И стала Велга пѣть на берегу моря звонкiя пѣсни сквозь слезы. А когда съ ней встрѣчались подруги, она замолкала, и лицо ея становилось сурово и гордо.

II.

Хижина отца Велги стояла вдалекѣ отъ рыбачьяго селенья, на каменистомъ прибрежьѣ, засыпанномъ жесткими песками, и въ часы прилива море добѣгало до ея порога.

Если же приливъ былъ въ бурю, то оно хлестало даже въ окна, затянутыя кишками гагары. Тогда Снеггаръ обрывала пѣсню, бросала въ испугѣ работу и уходила отъ оконъ. Старая мать Велги бормотала заклятiя и съ тревогой прислушивалась къ завыванiю вѣтра. Но сама Велга не боялась бури. Она вмѣстѣ съ отцомъ выходила на мокрый порогъ хижины, скатывала на вѣтру сѣти, а потомъ вбѣгала въ воду, и холодная вода, поднимаясь и опускаясь, обнимала и мыла ея босыя ноги, обдавая ихъ шипящею, сѣрою пѣной и опутывая мокрыми блѣдно-зелеными травами. Велга разрывала ихъ ногами и вдыхала сильной грудью свѣжiй, влажный вѣтеръ, поднимала навстрѣчу ему голову, а вѣтеръ трепалъ ея русые волосы. Такъ стояла она, молодая и стройная, и

// л. 141

 

 

лицо ея было смѣло, бирюзовые глаза зорко глядѣли вдаль. Но только птицы св. Петра носились тамъ крикливыми стаями и по водѣ взбѣгали, распустивъ крылышки, на самые высокiе гребни взметывающихся и разсыпающихся водяныхъ бугровъ.

Дѣвушки стали называть Велгу печальною и злою, потому что никогда не смѣялась Велга и не пѣла съ сестрой за работой.

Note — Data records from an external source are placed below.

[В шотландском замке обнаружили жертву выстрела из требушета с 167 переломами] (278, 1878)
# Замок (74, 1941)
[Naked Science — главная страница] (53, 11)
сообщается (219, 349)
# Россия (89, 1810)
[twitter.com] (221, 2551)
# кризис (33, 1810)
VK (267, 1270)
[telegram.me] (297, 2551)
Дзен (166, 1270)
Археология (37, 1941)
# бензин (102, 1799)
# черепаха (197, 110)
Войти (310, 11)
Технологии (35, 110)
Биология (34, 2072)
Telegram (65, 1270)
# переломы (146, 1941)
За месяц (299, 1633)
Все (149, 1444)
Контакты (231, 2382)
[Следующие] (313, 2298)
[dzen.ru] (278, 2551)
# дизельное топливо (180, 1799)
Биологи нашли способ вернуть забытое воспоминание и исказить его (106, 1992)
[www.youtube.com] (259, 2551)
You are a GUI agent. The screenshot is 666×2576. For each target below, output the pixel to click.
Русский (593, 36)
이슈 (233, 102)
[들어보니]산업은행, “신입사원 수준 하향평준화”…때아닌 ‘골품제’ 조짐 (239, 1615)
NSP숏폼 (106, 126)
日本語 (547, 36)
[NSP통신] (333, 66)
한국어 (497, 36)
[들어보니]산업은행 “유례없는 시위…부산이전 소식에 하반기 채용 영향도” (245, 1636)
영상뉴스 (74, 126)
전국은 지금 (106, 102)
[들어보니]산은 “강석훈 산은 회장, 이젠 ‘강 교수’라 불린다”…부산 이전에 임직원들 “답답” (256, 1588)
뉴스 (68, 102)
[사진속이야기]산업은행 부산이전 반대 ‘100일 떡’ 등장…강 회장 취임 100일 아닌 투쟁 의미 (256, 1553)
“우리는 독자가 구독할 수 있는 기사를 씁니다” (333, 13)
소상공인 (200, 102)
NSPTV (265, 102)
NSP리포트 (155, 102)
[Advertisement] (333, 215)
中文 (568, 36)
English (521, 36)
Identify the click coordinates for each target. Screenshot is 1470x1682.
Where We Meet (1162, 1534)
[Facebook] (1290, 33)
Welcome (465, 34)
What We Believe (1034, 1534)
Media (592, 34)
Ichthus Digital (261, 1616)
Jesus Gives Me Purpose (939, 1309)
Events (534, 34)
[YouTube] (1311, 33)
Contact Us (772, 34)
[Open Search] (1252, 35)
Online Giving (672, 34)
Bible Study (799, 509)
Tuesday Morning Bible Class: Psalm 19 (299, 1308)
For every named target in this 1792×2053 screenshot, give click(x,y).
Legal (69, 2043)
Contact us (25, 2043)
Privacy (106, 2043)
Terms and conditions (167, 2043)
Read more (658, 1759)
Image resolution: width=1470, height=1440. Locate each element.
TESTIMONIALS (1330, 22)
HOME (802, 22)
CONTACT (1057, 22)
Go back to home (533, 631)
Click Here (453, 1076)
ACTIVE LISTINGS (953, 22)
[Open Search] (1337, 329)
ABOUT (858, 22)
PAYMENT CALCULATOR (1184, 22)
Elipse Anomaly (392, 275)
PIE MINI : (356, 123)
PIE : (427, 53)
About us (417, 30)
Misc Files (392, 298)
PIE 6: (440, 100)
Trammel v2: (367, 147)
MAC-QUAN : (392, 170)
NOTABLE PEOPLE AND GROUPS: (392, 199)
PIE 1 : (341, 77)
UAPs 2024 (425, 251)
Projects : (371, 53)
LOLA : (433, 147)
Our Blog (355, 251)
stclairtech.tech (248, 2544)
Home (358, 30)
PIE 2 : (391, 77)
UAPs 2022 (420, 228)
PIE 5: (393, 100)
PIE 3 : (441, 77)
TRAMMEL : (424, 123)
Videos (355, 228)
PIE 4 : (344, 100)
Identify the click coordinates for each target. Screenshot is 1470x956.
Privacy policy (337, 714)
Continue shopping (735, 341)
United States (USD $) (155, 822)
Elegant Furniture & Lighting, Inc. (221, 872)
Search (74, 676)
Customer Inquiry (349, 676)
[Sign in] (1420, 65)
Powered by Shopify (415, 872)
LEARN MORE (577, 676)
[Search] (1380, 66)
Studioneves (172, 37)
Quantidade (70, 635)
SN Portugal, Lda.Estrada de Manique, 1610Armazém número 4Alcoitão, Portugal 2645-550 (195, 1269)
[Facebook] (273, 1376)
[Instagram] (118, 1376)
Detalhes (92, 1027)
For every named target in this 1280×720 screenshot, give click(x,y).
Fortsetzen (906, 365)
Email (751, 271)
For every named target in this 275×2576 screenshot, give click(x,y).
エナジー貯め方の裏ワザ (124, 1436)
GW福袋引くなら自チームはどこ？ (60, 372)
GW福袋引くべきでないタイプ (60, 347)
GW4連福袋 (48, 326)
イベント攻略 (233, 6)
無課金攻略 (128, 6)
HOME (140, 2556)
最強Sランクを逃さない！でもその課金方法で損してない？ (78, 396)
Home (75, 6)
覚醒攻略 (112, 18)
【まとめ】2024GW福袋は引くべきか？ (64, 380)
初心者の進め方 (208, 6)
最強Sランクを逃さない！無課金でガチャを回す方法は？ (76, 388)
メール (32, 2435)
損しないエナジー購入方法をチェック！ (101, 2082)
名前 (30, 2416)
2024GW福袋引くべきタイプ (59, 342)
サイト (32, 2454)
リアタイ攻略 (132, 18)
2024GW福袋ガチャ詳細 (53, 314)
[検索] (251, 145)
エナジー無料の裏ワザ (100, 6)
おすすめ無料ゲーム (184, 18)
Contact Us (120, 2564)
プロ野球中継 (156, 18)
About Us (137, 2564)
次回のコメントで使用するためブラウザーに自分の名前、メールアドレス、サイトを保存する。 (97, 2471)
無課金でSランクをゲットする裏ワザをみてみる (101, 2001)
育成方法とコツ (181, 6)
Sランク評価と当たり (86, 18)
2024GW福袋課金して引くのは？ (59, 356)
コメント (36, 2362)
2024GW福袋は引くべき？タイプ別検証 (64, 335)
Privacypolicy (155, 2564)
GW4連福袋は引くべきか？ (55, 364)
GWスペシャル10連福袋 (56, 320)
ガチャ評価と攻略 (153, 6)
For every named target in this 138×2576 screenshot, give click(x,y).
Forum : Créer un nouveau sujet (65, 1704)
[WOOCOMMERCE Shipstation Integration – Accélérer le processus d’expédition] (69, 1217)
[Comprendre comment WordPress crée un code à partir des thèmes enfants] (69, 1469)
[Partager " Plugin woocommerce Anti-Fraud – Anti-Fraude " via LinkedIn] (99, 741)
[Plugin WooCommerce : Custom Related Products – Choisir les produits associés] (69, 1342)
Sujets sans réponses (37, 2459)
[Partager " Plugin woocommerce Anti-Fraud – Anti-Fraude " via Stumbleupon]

Но никогда до пятнадцати лѣтъ не бывала Велга печальною и злою. Сердце ея было отважно, какъ у молодой птицы, и радовалась Велга на бури и море, на солнце и землю, на свою дѣвичью свободу. Только безъ Ирвальда грустила она: сильно хотѣлось ей разсказать ему, какъ хорошо жить на свѣтѣ.

Ирвальдъ давно былъ въ морѣ. Утомилась Велга ходить по прибрежью и слѣдить за волнами: хотѣлось ей крикнуть черезъ море, что утомилась она ожидать Ирвальда, что нельзя ему любить Снеггаръ, если Велга не можетъ жить безъ него.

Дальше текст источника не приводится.